*** Block opens ***

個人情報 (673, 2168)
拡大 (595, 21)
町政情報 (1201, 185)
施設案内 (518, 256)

*** Block closes ***
*** Block opens ***

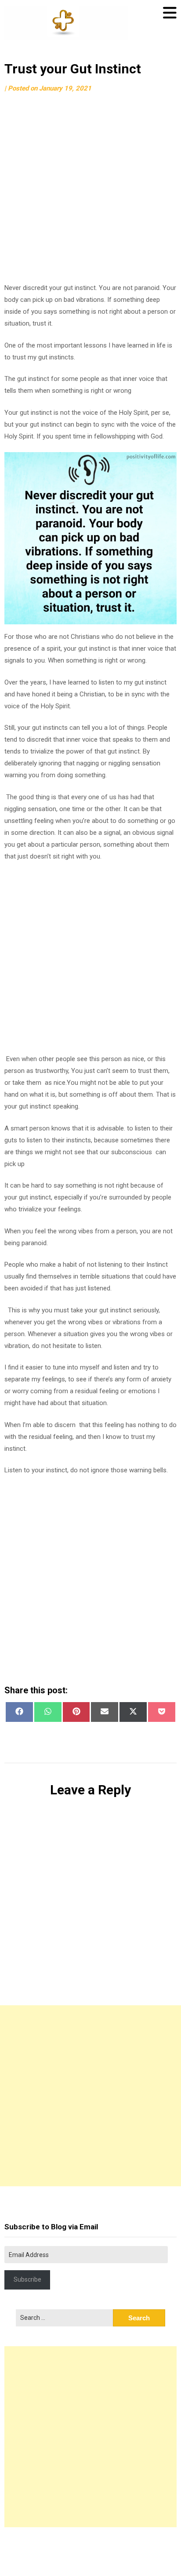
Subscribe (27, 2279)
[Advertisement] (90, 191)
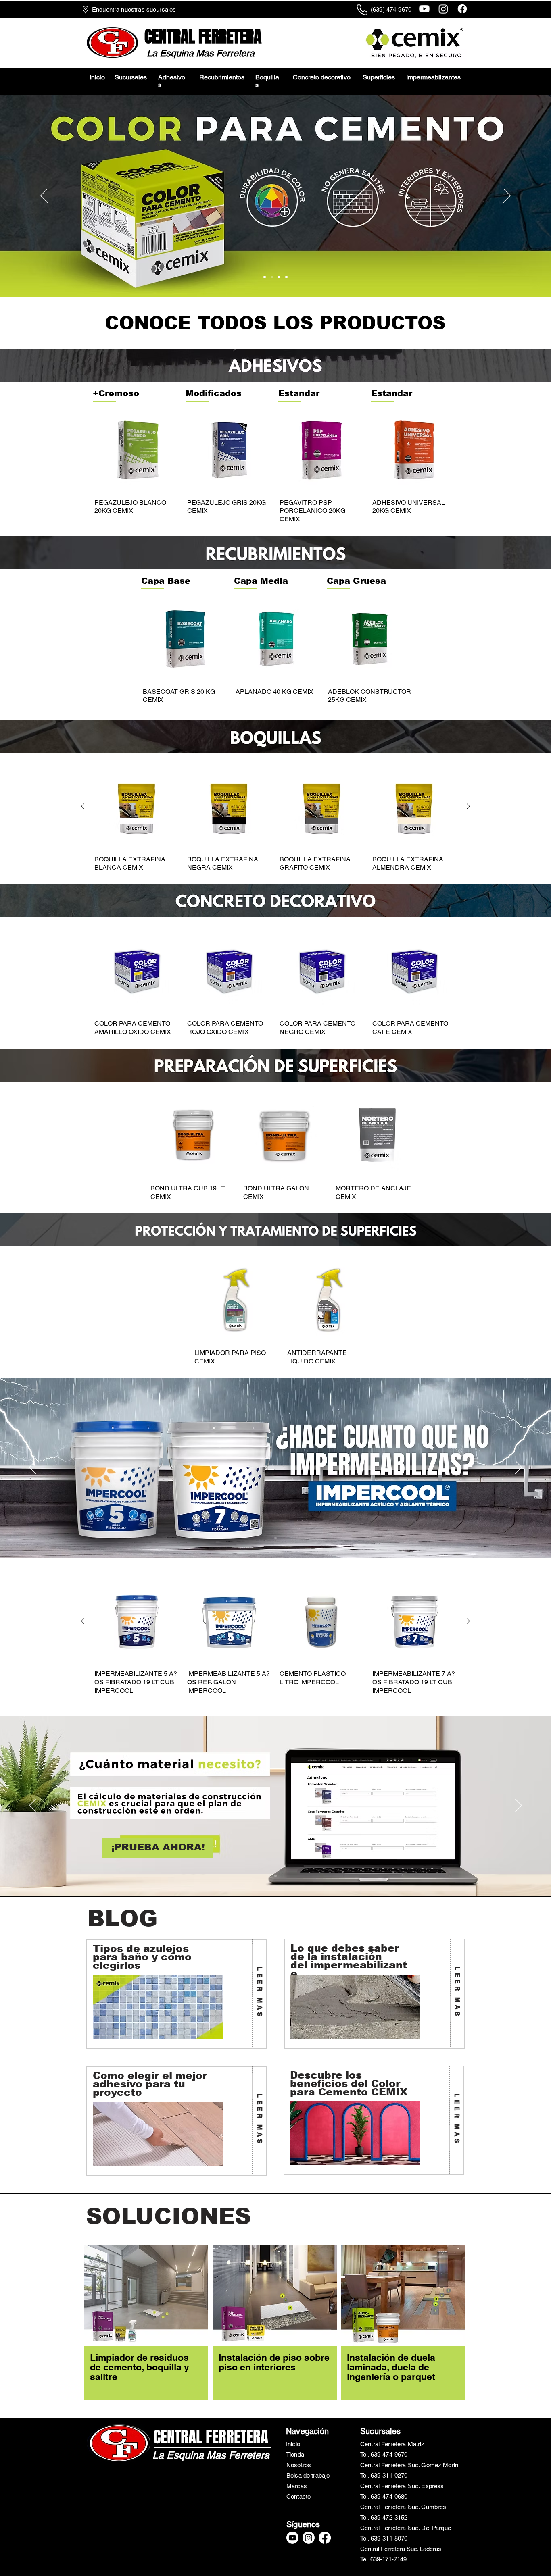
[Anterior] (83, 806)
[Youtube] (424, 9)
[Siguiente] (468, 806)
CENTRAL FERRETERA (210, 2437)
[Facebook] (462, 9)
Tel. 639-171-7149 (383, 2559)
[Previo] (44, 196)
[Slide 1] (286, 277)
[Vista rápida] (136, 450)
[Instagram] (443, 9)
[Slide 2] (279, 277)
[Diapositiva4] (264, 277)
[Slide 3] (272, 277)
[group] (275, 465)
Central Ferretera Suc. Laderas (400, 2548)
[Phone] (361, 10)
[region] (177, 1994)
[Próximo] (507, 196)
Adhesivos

*** Block closes ***
*** Block opens ***

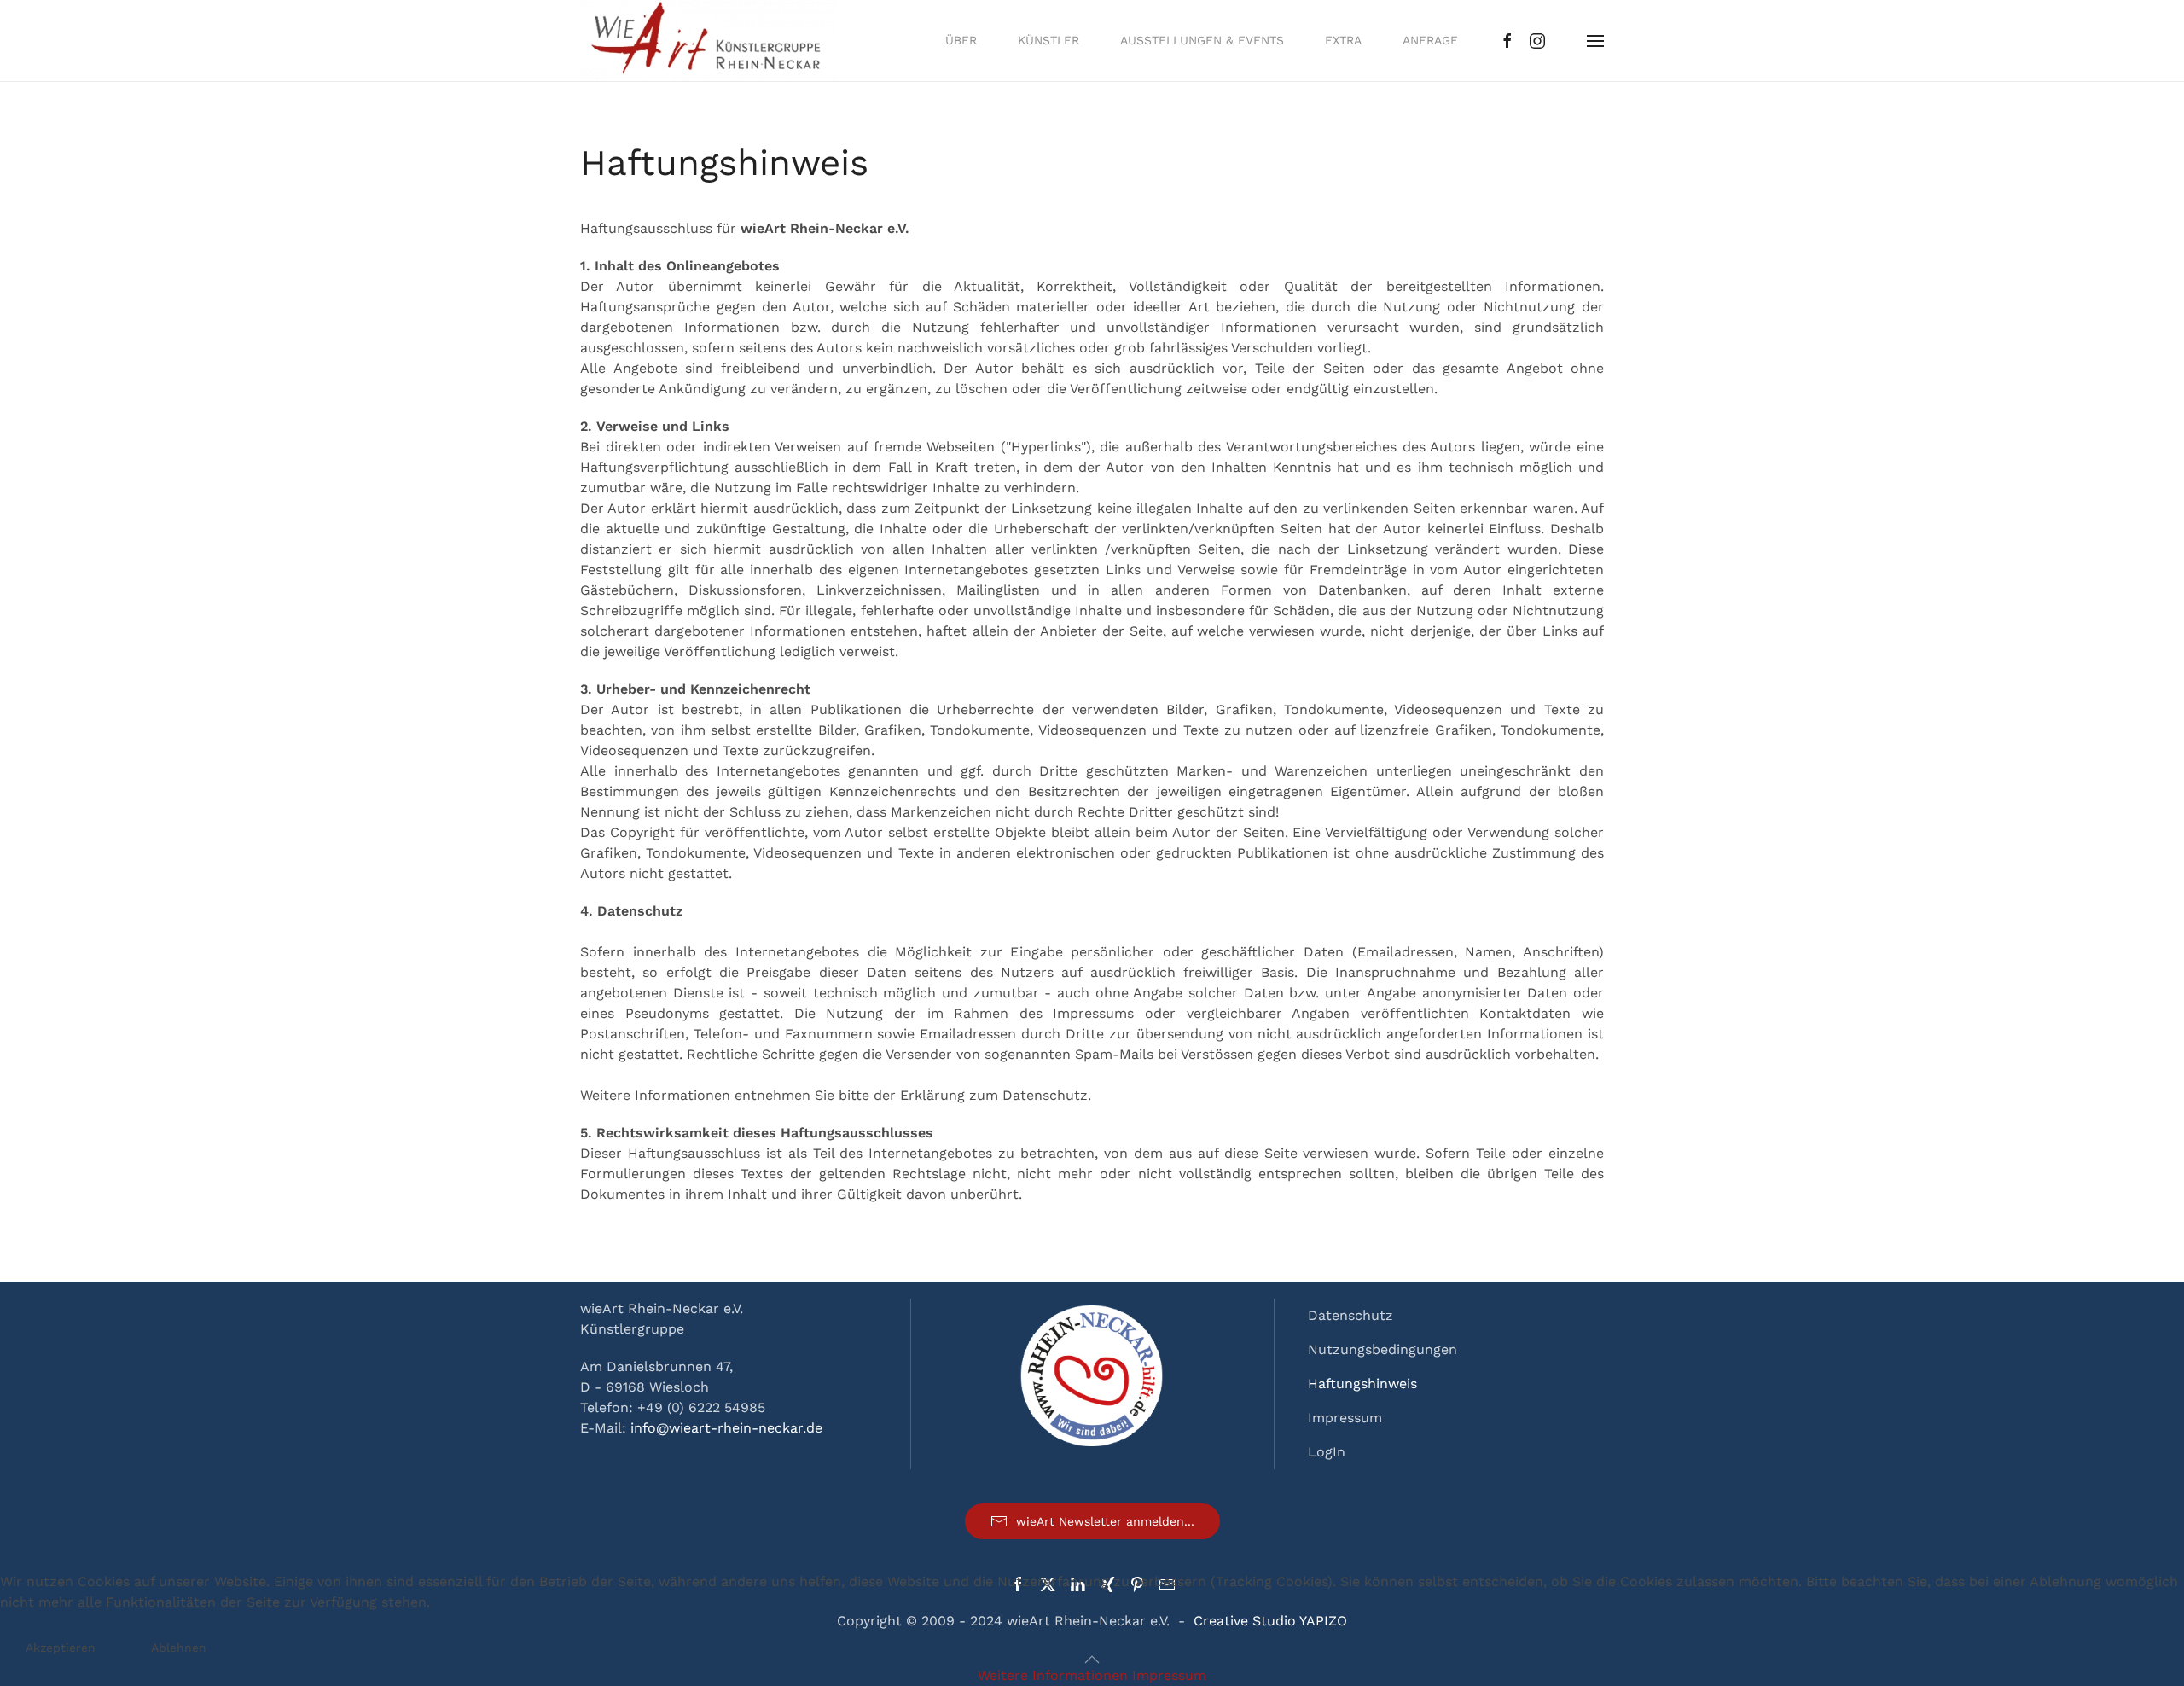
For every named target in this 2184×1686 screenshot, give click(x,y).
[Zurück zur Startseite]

*** Block closes ***

--- What you are asked to do ---
In the listing above, transcribe exactly everything from the line containing "For every named" down to the line containing "[Zurück zur Startseite]", including both and nothing more.

--- Written answer ---
For every named target in this 2184×1686 screenshot, give click(x,y).
[Zurück zur Startseite]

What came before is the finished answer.